Verbatim output required. Print the data in full.

::::::::::

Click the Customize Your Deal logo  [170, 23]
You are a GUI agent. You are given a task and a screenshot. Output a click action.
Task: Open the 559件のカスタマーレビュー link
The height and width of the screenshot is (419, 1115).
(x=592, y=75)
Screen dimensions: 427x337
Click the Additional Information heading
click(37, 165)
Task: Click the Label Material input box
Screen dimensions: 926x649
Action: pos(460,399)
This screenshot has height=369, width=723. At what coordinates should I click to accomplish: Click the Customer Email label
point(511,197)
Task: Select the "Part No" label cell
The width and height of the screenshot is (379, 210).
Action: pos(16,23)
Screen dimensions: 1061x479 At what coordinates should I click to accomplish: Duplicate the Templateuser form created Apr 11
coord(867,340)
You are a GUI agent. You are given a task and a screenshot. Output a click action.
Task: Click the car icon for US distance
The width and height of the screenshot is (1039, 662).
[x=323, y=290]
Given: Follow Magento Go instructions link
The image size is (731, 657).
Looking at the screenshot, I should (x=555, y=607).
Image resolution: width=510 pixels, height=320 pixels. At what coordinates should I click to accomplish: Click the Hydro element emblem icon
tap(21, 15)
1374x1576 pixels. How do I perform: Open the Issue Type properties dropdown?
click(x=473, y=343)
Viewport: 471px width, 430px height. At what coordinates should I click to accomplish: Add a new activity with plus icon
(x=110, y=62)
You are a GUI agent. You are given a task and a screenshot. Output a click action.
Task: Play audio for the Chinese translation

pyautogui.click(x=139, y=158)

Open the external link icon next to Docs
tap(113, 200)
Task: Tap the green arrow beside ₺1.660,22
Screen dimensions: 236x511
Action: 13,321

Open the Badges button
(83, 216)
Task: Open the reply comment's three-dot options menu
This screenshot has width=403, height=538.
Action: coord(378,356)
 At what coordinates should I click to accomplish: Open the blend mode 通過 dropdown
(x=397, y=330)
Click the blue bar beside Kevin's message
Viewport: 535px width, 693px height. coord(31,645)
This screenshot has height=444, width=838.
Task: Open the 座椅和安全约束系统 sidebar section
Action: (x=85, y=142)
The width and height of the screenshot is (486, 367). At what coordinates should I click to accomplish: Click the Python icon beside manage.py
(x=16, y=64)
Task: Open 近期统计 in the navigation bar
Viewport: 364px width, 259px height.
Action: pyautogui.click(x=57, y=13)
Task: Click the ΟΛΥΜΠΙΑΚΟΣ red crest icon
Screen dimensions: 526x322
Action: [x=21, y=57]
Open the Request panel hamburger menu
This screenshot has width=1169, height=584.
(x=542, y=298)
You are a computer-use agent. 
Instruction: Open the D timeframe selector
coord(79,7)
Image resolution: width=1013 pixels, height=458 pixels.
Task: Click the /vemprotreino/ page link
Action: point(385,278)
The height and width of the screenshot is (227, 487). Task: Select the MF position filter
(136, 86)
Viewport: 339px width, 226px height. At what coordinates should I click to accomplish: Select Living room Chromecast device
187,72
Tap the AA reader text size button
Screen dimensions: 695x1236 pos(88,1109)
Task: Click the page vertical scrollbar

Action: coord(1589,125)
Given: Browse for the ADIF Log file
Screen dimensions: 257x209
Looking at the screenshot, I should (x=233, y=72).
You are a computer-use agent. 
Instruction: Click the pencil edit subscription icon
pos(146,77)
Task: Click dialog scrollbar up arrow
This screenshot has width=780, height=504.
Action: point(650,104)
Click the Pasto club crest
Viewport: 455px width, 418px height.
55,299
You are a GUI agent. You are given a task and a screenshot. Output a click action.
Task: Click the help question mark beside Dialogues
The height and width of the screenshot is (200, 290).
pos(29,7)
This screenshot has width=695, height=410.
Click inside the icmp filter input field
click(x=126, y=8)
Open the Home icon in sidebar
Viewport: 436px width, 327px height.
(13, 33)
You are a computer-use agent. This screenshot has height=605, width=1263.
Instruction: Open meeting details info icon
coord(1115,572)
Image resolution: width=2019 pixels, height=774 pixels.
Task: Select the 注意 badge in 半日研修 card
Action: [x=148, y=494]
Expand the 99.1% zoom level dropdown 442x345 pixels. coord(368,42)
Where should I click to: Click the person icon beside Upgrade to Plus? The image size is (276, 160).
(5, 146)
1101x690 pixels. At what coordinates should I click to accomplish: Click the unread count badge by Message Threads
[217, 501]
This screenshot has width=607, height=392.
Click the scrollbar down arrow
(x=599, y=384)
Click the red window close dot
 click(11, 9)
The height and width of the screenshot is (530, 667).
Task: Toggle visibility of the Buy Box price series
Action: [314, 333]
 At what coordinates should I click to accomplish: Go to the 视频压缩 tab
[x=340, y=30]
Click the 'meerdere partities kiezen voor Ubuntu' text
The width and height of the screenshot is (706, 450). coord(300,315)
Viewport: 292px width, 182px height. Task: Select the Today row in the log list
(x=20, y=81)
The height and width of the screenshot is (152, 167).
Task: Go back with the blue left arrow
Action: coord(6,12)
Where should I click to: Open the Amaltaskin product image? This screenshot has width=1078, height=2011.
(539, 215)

::::::::::

## Answer section
Click the Customize Your Deal logo  [170, 23]
You are a GUI agent. You are given a task and a screenshot. Output a click action.
Task: Open the 559件のカスタマーレビュー link
The height and width of the screenshot is (419, 1115).
(x=592, y=75)
Screen dimensions: 427x337
Click the Additional Information heading
click(37, 165)
Task: Click the Label Material input box
Screen dimensions: 926x649
Action: pos(460,399)
This screenshot has height=369, width=723. At what coordinates should I click to accomplish: Click the Customer Email label
point(511,197)
Task: Select the "Part No" label cell
The width and height of the screenshot is (379, 210).
Action: pos(16,23)
Screen dimensions: 1061x479 At what coordinates should I click to accomplish: Duplicate the Templateuser form created Apr 11
coord(867,340)
You are a GUI agent. You are given a task and a screenshot. Output a click action.
Task: Click the car icon for US distance
The width and height of the screenshot is (1039, 662).
[x=323, y=290]
Given: Follow Magento Go instructions link
The image size is (731, 657).
Looking at the screenshot, I should (x=555, y=607).
Image resolution: width=510 pixels, height=320 pixels. At what coordinates should I click to accomplish: Click the Hydro element emblem icon
tap(21, 15)
1374x1576 pixels. How do I perform: Open the Issue Type properties dropdown?
click(x=473, y=343)
Viewport: 471px width, 430px height. At what coordinates should I click to accomplish: Add a new activity with plus icon
(x=110, y=62)
You are a GUI agent. You are given a task and a screenshot. Output a click action.
Task: Play audio for the Chinese translation

pyautogui.click(x=139, y=158)

Open the external link icon next to Docs
tap(113, 200)
Task: Tap the green arrow beside ₺1.660,22
Screen dimensions: 236x511
Action: 13,321

Open the Badges button
(83, 216)
Task: Open the reply comment's three-dot options menu
This screenshot has width=403, height=538.
Action: coord(378,356)
 At what coordinates should I click to accomplish: Open the blend mode 通過 dropdown
(x=397, y=330)
Click the blue bar beside Kevin's message
Viewport: 535px width, 693px height. coord(31,645)
This screenshot has height=444, width=838.
Task: Open the 座椅和安全约束系统 sidebar section
Action: (x=85, y=142)
The width and height of the screenshot is (486, 367). At what coordinates should I click to accomplish: Click the Python icon beside manage.py
(x=16, y=64)
Task: Open 近期统计 in the navigation bar
Viewport: 364px width, 259px height.
Action: pyautogui.click(x=57, y=13)
Task: Click the ΟΛΥΜΠΙΑΚΟΣ red crest icon
Screen dimensions: 526x322
Action: [x=21, y=57]
Open the Request panel hamburger menu
This screenshot has width=1169, height=584.
(x=542, y=298)
You are a computer-use agent. 
Instruction: Open the D timeframe selector
coord(79,7)
Image resolution: width=1013 pixels, height=458 pixels.
Task: Click the /vemprotreino/ page link
Action: point(385,278)
The height and width of the screenshot is (227, 487). Task: Select the MF position filter
(136, 86)
Viewport: 339px width, 226px height. At what coordinates should I click to accomplish: Select Living room Chromecast device
187,72
Tap the AA reader text size button
Screen dimensions: 695x1236 pos(88,1109)
Task: Click the page vertical scrollbar

Action: coord(1589,125)
Given: Browse for the ADIF Log file
Screen dimensions: 257x209
Looking at the screenshot, I should (x=233, y=72).
You are a computer-use agent. 
Instruction: Click the pencil edit subscription icon
pos(146,77)
Task: Click dialog scrollbar up arrow
This screenshot has width=780, height=504.
Action: point(650,104)
Click the Pasto club crest
Viewport: 455px width, 418px height.
55,299
You are a GUI agent. You are given a task and a screenshot. Output a click action.
Task: Click the help question mark beside Dialogues
The height and width of the screenshot is (200, 290).
pos(29,7)
This screenshot has width=695, height=410.
Click inside the icmp filter input field
click(x=126, y=8)
Open the Home icon in sidebar
Viewport: 436px width, 327px height.
(13, 33)
You are a computer-use agent. This screenshot has height=605, width=1263.
Instruction: Open meeting details info icon
coord(1115,572)
Image resolution: width=2019 pixels, height=774 pixels.
Task: Select the 注意 badge in 半日研修 card
Action: [x=148, y=494]
Expand the 99.1% zoom level dropdown 442x345 pixels. coord(368,42)
Where should I click to: Click the person icon beside Upgrade to Plus? The image size is (276, 160).
(5, 146)
1101x690 pixels. At what coordinates should I click to accomplish: Click the unread count badge by Message Threads
[217, 501]
This screenshot has width=607, height=392.
Click the scrollbar down arrow
(x=599, y=384)
Click the red window close dot
 click(11, 9)
The height and width of the screenshot is (530, 667).
Task: Toggle visibility of the Buy Box price series
Action: [314, 333]
 At what coordinates should I click to accomplish: Go to the 视频压缩 tab
[x=340, y=30]
Click the 'meerdere partities kiezen voor Ubuntu' text
The width and height of the screenshot is (706, 450). coord(300,315)
Viewport: 292px width, 182px height. Task: Select the Today row in the log list
(x=20, y=81)
The height and width of the screenshot is (152, 167).
Task: Go back with the blue left arrow
Action: coord(6,12)
Where should I click to: Open the Amaltaskin product image? This screenshot has width=1078, height=2011.
(539, 215)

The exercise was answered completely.